(Stored data)
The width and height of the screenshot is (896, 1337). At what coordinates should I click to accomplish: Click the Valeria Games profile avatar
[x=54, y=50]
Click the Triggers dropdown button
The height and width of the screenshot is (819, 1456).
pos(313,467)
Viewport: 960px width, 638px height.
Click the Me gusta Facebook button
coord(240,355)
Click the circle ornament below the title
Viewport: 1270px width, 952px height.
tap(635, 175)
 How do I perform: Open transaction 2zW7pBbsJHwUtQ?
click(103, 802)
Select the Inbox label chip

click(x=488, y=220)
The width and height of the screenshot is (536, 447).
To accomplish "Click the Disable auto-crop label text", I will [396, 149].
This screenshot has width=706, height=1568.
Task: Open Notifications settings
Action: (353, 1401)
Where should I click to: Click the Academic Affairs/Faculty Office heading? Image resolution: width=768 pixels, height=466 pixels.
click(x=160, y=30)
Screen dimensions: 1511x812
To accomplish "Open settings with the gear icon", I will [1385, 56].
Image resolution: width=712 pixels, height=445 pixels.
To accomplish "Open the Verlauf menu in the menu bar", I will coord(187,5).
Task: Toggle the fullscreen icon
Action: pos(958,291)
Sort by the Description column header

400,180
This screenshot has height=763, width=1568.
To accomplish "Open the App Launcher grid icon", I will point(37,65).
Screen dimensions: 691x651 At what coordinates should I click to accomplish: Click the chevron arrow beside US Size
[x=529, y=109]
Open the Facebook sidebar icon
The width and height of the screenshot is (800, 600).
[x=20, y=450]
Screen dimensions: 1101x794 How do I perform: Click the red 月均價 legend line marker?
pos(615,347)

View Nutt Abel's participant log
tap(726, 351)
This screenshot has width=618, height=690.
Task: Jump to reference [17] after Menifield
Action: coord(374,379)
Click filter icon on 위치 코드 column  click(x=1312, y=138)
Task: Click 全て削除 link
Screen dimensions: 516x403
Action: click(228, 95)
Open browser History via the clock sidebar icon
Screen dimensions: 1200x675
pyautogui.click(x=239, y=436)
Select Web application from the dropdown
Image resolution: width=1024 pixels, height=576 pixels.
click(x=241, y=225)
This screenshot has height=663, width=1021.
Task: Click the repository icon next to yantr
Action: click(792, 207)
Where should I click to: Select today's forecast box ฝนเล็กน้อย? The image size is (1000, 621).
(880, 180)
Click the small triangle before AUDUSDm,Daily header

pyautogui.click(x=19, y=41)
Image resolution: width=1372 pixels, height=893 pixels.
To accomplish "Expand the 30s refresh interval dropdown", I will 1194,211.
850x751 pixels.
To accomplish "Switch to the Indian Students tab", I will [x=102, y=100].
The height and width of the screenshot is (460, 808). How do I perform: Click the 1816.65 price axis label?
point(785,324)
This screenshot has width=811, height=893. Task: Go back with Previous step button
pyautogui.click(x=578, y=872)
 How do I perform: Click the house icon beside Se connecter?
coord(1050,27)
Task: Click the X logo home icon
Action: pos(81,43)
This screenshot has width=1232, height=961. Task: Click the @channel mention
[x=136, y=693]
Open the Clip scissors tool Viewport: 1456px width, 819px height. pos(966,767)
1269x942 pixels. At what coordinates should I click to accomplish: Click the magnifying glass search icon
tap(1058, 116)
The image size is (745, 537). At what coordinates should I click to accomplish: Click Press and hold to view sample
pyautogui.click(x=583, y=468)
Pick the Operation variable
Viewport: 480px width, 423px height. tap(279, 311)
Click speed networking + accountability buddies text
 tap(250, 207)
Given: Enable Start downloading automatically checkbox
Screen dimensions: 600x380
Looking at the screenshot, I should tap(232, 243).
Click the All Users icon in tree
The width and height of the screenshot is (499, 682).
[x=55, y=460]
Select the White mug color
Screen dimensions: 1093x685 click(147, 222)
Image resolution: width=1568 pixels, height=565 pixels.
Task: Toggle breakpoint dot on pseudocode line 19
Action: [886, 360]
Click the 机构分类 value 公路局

Exercise: From the records above, copy only the lines starting with the line that holds "Open browser History" and going on through the line that holds "Select Web application from the dropdown", exactly as written.

Response to the task:
Open browser History via the clock sidebar icon
Screen dimensions: 1200x675
pyautogui.click(x=239, y=436)
Select Web application from the dropdown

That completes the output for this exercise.